At the start of the global COVID-19 pandemic in 2020, Microsoft officials were proactive in explaining how the company was trying to head off cloud-computing capacity issues in spite of increased demand. Two years later, Microsoft customers are still encountering capacity problems thanks to continuing supply-chain limitations. The difference now is officials aren't saying as much publicly about what's going on. Privately, however, they may be.
A report byThe Informationfrom last week indicates. Capacity issues are affecting Azure datacenters in Washington State, Europe and Asia due to supply chain issues. More than two dozen Azure data centers in countries around the world are operating with limited server capacity, the report says. And capacity is expected to remain limited until at least early next year, it adds.
Talking to customers and partners, the reality that the Cloud isn't limitless and is bound by how rapidly big companies can scale out their datacenters has become almost common knowledge. The idea that the Cloud was out of the room two or three years ago seemed crazy. Now it's the new norm, not just for Microsoft but for AWS and Google.
Microsoft notifies at least some customers that there are quotas on how much cloud capacity the company can provide. Not surprisingly, given that its customer base is largely enterprise customers, Microsoft prioritizes its capacity for existing business users, which means newer and pending customers are more likely to hit quotas and hard barriers.
"I didn't think that Azure having capacity issues was news. I thought that thanks to all the jokes on social media, everyone took it for granted that the effects of the pandemic and cargo crises had crippled electronics supplies the world over," blogged Aidan Finn, a Microsoft Most Valuable Professional (MVP) and Principal Consultant for Innofactor Norway.
Microsoft officials said a couple of years ago that it would be limited in adding more datacenters because of shortages of chips and servers -- a situation that it seemingly rectified later. A year ago, officials said the company was on pace to build annually 50 to 100 new datacenters (not datacenter regions, but actual physical datacenters). But supply chain uncertainties have continued to make fulfilling this goal challenging. It's not just chips and servers that are in short supply. Everything from power supplies to concrete also is hard to come by.
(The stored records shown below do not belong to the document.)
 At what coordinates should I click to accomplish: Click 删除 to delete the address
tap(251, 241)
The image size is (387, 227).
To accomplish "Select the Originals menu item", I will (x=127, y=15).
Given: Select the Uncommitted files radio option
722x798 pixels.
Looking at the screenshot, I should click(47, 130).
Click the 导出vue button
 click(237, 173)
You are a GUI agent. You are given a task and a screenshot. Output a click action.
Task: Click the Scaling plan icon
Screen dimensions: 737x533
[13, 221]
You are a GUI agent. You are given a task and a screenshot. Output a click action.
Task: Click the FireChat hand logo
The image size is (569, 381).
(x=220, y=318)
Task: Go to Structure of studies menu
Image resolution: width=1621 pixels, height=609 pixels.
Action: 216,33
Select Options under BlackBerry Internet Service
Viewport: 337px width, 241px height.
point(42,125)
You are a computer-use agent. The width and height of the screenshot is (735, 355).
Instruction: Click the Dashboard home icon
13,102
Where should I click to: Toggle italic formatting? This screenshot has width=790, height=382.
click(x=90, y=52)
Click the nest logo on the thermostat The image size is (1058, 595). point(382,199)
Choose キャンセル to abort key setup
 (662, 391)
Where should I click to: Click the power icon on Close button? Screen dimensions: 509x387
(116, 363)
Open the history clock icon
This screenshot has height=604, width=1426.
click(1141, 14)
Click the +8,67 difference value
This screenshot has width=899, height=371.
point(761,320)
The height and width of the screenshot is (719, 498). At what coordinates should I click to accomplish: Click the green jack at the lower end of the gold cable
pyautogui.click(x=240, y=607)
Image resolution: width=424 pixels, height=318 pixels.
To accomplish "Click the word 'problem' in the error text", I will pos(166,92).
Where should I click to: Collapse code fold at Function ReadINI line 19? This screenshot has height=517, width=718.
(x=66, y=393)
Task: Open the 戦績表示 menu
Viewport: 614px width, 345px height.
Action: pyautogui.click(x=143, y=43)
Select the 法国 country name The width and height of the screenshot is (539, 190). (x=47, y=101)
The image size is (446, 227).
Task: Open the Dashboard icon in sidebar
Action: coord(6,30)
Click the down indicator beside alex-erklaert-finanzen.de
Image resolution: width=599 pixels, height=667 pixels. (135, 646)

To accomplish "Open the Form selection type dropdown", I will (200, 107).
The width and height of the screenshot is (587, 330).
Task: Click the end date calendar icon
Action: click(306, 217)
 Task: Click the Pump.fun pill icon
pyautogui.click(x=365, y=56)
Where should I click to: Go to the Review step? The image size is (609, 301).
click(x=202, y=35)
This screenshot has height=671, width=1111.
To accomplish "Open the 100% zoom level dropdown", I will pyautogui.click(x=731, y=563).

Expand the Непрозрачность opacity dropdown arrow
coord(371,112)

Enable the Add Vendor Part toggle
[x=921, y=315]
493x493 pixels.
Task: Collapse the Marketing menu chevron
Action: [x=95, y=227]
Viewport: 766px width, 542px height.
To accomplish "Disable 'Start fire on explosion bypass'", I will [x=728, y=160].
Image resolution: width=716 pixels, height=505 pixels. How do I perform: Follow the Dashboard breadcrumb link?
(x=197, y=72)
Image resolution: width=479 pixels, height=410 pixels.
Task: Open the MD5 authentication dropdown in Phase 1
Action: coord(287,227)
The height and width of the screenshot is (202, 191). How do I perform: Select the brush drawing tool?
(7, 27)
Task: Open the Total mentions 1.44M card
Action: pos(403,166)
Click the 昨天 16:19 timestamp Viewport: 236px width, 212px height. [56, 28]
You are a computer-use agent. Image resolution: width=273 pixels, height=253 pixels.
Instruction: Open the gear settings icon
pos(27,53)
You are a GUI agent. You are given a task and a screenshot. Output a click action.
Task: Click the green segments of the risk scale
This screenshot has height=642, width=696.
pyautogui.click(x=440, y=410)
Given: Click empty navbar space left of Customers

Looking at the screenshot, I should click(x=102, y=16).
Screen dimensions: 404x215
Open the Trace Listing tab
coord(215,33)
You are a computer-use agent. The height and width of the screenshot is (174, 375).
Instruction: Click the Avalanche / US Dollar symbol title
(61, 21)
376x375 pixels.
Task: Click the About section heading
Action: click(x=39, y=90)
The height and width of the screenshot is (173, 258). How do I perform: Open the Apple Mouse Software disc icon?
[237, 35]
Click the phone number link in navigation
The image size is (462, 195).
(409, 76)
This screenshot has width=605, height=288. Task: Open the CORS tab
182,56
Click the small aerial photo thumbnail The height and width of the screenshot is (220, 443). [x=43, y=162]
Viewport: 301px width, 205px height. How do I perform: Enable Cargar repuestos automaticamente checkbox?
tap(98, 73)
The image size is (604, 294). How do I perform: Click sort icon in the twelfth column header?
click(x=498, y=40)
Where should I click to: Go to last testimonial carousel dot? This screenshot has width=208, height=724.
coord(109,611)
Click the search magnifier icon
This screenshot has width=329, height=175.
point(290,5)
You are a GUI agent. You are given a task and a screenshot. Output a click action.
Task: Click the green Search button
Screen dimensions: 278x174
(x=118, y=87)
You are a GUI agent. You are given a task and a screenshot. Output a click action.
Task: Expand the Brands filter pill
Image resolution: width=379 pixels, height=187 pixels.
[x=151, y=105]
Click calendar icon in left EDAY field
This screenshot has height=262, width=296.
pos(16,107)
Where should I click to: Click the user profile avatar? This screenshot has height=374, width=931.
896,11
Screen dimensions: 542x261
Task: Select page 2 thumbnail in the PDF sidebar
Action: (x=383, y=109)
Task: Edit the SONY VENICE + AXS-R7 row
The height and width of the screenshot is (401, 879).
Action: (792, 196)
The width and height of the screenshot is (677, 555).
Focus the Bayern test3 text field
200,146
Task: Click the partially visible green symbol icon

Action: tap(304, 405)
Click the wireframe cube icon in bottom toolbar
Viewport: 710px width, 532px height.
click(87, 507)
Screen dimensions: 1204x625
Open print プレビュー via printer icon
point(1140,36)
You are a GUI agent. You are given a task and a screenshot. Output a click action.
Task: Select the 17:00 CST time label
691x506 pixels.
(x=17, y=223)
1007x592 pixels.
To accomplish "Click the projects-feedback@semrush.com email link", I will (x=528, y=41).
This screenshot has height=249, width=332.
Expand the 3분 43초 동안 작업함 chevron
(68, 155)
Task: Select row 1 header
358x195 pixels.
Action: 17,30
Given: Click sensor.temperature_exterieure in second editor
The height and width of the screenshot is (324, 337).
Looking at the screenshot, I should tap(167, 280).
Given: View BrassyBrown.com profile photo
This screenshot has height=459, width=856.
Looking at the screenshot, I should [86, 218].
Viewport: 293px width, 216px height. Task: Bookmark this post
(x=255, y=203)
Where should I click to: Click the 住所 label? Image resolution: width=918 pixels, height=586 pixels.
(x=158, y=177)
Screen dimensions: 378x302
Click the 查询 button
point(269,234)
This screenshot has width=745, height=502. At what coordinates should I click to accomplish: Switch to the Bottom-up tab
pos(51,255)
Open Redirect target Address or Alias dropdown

Couple these shortages with Microsoft deciding to prioritize spinning up cloud security services when needed to help with the war in Ukraine, and you've got a situation where even the best workload balancing plans can't produce capacity miracles.
Microsoft officials won't comment on the extent to which Azure's capacity is limited. But they do acknowledge that existing customers get first dibs. The official statement from a company spokesperson:
"Across the globe, we have seen unprecedented growth in the Cloud. With this surge, coupled with macro trends impacting the whole industry, we've taken steps to address customer increases in capacity while also expediting server deployment in our datacenters. Our priority remains ensuring business continuity for customers. In addition to managing and planning for growth, we actively load balance as needed. If it does become necessary to put capacity restrictions in place, we will first restrict trials and internal workloads to prioritize growth of existing customers."
So what can customers do to try to head off the impact of capacity issues?
For one, customers should be looking at least two to three years out in planning their needs and Cloud spending. And they should talk to their Microsoft representatives about what Azure will be able to handle during that time period. They also should keep their eyes on quotas and anticipate any scale-out needs six months in advance, according to people I've asked about this.
While some Microsoft partners advise clients to look at legacy virtual machine SKUs as a possible way to get around capacity issues, others say customers should try to use the latest SKUs even though they require newer and possibly less readily available hardware. And in cases where customers are big enough, multiregional architectures spanning multiple availability zones may help with supply -- as long as companies can afford to pay for it.
Finn also suggested the possible disablement of auto-scaling and potentially reserving VM capacity in advance.